- Text excerpt:
***

Restaurants should not imply on their menus that any of their dishes are made with beef from Japan as this product is banned in Taiwan, the Department of Health (DOH) said.
The department was responding to the Consumers’ Foundation, which on Friday called on the government to pay closer attention to the problem of Taiwan’s restaurants misleading consumers by using the names of Japanese cities on their menus to describe their beef and pork dishes.
For example, the foundation said, the so-called “Kobe beef” and “Matsusaka pork” dishes that are quite popular in Taiwan definitely do not contain meat from Japan.
The department, however, said there was nothing wrong with the use of the term “Matsusaka pork” as it was created by local businesses to describe a cut of pork that has a perfect fat-to-meat ratio.
Kobe beef or “Matsusaka beef,” however, are not acceptable, the department said.
The importation of beef from Japan has been prohibited in Taiwan since 2001, when mad-cow disease appeared in that country.
Taiwan banned Japanese pork in April this year after the highly contagious foot-and-mouth disease was reported among cloven-hoofed livestock in Japan.
Nonetheless, the label “Produced in Japan” is often a synonym for “high quality” among Taiwanese consumers, according to the non-profit Consumers’ Foundation.
As a result, Japanese products are often priced higher than those produced in Taiwan or imported from other countries, the foundation said in a statement.

***

- Records shown:
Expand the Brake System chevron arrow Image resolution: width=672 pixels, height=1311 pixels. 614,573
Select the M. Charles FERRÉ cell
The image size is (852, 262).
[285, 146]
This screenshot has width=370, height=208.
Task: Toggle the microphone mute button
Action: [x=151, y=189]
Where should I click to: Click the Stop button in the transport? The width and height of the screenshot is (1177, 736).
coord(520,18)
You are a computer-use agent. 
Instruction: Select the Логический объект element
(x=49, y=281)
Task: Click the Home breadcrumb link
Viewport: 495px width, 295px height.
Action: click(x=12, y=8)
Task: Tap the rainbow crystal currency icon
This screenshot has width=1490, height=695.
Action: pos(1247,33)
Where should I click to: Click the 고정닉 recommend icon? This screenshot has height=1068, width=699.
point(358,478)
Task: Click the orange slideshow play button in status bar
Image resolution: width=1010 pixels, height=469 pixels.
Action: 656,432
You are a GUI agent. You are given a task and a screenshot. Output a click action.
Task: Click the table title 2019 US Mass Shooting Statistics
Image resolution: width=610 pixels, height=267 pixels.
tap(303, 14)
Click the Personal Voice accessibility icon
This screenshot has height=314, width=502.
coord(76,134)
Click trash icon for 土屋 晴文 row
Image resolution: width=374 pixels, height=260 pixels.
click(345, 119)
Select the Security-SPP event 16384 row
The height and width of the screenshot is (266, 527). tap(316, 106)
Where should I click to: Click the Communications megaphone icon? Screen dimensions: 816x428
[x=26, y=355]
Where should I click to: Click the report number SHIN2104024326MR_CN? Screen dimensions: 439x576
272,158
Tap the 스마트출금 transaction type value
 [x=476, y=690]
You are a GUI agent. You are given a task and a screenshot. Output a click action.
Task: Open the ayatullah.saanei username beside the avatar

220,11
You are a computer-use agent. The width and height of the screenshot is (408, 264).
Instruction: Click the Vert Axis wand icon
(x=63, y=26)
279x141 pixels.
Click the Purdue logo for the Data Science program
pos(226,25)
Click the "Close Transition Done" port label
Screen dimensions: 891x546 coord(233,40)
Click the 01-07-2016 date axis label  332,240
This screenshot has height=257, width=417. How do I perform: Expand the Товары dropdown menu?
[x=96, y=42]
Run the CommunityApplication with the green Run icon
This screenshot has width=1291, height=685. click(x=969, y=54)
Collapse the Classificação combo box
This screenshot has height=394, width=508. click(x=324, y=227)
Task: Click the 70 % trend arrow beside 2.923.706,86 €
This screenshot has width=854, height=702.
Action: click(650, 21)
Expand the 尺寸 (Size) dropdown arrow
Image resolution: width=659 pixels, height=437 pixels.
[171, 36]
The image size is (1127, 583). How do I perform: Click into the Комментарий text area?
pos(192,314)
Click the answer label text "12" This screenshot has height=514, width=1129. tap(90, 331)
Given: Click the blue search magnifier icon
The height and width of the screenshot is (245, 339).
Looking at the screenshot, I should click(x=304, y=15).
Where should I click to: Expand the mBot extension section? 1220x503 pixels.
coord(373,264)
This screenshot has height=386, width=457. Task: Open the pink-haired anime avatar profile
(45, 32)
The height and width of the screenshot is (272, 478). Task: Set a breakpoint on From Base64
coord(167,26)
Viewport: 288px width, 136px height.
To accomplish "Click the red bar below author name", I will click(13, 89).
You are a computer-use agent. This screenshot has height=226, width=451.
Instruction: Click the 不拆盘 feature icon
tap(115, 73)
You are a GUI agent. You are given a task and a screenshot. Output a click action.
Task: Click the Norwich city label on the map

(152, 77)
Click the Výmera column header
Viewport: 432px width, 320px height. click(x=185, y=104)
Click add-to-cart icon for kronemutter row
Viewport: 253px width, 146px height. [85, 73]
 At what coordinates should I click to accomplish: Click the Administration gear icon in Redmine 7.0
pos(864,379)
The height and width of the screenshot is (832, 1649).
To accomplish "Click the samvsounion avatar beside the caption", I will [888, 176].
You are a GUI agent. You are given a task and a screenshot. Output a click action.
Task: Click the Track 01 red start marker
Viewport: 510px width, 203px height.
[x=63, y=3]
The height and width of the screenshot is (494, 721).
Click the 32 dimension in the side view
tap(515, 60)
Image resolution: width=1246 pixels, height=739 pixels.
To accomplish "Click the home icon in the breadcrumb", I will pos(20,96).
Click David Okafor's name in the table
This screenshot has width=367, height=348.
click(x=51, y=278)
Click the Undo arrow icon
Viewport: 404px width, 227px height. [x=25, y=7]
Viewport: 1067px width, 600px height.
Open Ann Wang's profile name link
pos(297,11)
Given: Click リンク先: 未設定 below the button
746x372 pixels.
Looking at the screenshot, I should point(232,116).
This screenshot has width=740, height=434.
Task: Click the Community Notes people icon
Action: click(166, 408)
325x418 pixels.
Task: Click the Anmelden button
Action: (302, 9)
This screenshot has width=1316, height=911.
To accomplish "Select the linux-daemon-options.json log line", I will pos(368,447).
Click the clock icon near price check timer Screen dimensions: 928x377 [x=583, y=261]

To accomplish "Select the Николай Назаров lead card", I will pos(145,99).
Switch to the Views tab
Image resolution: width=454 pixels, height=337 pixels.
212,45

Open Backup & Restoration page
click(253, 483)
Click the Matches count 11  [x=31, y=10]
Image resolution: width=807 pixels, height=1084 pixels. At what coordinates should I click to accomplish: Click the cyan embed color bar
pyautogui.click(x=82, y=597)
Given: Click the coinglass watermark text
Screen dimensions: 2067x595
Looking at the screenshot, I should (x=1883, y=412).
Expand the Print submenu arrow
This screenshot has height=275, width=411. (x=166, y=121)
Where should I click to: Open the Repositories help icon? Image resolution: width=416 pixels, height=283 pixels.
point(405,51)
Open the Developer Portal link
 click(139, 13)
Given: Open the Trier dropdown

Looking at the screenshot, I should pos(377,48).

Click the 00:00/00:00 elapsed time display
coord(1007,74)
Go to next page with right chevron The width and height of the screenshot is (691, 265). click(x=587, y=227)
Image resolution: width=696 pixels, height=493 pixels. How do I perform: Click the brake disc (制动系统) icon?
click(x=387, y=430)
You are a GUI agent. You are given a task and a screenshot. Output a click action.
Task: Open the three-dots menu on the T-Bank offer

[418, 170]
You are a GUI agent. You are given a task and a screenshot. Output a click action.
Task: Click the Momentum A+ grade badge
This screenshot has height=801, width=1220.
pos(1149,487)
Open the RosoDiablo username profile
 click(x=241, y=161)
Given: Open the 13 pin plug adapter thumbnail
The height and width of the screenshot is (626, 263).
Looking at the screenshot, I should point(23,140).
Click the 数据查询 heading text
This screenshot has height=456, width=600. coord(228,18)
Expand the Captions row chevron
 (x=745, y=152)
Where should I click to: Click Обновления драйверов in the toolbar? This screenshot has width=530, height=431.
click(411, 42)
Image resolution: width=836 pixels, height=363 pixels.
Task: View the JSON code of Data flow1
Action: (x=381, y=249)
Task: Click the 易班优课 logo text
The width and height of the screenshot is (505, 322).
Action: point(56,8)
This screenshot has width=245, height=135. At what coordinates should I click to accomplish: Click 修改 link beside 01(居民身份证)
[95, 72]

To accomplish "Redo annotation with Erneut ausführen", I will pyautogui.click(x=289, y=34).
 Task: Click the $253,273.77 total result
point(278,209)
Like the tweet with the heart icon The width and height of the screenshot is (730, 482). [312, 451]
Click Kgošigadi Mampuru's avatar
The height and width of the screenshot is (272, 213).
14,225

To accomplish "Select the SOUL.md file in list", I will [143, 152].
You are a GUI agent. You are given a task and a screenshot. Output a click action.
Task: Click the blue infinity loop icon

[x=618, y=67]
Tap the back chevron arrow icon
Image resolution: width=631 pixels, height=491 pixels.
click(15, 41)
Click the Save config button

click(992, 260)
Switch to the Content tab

***

- List of tasks:
[1] According to the article on Japanese meat names on Taiwanese menus, since what year has beef from Japan been banned from import into Taiwan?
[2] Continue the article on Japanese meat names on Taiwanese menus, starting after its final sentence.

- Outputs in order:
[1] Since 2001.

[2]
Citing the results of an online survey it conducted early this month, the foundation said it found 15 bistros and restaurants that were using the “meat from Japan” tag for some of the dishes on their menus.
Some selections were advertised as “Matsusaka pork,” “Kobe beef” and even “Japanese beef” on the Chinese-language menus of the restaurants, the foundation said.
One of the eateries, the popular Gourmet teppanyaki and hot-pot restaurant in Taipei City, had an item listed as “Kobe beef” on its online menu, priced at NT$1,800, the foundation said.
When asked about the origin of the meat in the dish, the restaurant said it was imported either from the US or Australia, the foundation said.
Some other restaurants that were advertising “Japanese beef” also admitted that the meat was from Australia, it added.
Such misleading advertising is prohibited under the Fair Trade Act (公平交易法) and if the dishes indeed contained Japanese beef, then the meat was smuggled into the country, the foundation said.
It urged food businesses in Taiwan not to mislead consumers, but rather to clearly state on their menus that dishes carrying names such as “Japanese beef” are in fact made with beef from Australia.
The foundation also called on the Food and Drug Administration to establish regulations to prevent the abuse of special terms in food advertising.